» **Work required**
Transcribe the full listing below line by line, character for character.

*****

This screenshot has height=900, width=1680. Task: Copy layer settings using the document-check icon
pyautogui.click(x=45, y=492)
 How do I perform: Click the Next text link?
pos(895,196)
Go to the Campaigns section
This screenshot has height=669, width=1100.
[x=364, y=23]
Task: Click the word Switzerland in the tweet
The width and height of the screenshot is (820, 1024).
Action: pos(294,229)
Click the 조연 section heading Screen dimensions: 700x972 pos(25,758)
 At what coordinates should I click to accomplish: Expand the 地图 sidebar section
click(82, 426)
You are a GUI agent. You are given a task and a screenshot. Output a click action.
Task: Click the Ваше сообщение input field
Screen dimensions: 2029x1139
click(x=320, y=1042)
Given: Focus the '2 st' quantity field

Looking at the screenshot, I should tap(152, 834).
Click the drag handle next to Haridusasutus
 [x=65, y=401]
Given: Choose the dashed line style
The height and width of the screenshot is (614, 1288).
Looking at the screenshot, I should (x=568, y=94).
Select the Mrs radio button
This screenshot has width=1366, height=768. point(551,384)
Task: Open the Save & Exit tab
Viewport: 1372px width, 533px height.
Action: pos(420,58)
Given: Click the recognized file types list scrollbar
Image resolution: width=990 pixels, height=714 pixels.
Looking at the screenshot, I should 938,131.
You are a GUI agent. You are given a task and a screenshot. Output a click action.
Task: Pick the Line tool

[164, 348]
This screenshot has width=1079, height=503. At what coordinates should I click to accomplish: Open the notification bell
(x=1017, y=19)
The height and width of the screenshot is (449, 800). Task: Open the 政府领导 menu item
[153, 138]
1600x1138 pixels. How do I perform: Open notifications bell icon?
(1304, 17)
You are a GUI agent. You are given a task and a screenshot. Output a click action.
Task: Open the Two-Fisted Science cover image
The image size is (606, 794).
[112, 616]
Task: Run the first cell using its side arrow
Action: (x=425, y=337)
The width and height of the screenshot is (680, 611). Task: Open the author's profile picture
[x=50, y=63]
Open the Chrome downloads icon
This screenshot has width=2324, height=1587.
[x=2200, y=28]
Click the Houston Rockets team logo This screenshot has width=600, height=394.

*****

» **Written reply**
This screenshot has height=900, width=1680. Task: Copy layer settings using the document-check icon
pyautogui.click(x=45, y=492)
 How do I perform: Click the Next text link?
pos(895,196)
Go to the Campaigns section
This screenshot has height=669, width=1100.
[x=364, y=23]
Task: Click the word Switzerland in the tweet
The width and height of the screenshot is (820, 1024).
Action: pos(294,229)
Click the 조연 section heading Screen dimensions: 700x972 pos(25,758)
 At what coordinates should I click to accomplish: Expand the 地图 sidebar section
click(82, 426)
You are a GUI agent. You are given a task and a screenshot. Output a click action.
Task: Click the Ваше сообщение input field
Screen dimensions: 2029x1139
click(x=320, y=1042)
Given: Focus the '2 st' quantity field

Looking at the screenshot, I should tap(152, 834).
Click the drag handle next to Haridusasutus
 [x=65, y=401]
Given: Choose the dashed line style
The height and width of the screenshot is (614, 1288).
Looking at the screenshot, I should (x=568, y=94).
Select the Mrs radio button
This screenshot has width=1366, height=768. point(551,384)
Task: Open the Save & Exit tab
Viewport: 1372px width, 533px height.
Action: pos(420,58)
Given: Click the recognized file types list scrollbar
Image resolution: width=990 pixels, height=714 pixels.
Looking at the screenshot, I should 938,131.
You are a GUI agent. You are given a task and a screenshot. Output a click action.
Task: Pick the Line tool

[164, 348]
This screenshot has width=1079, height=503. At what coordinates should I click to accomplish: Open the notification bell
(x=1017, y=19)
The height and width of the screenshot is (449, 800). Task: Open the 政府领导 menu item
[153, 138]
1600x1138 pixels. How do I perform: Open notifications bell icon?
(1304, 17)
You are a GUI agent. You are given a task and a screenshot. Output a click action.
Task: Open the Two-Fisted Science cover image
The image size is (606, 794).
[112, 616]
Task: Run the first cell using its side arrow
Action: (x=425, y=337)
The width and height of the screenshot is (680, 611). Task: Open the author's profile picture
[x=50, y=63]
Open the Chrome downloads icon
This screenshot has width=2324, height=1587.
[x=2200, y=28]
Click the Houston Rockets team logo This screenshot has width=600, height=394.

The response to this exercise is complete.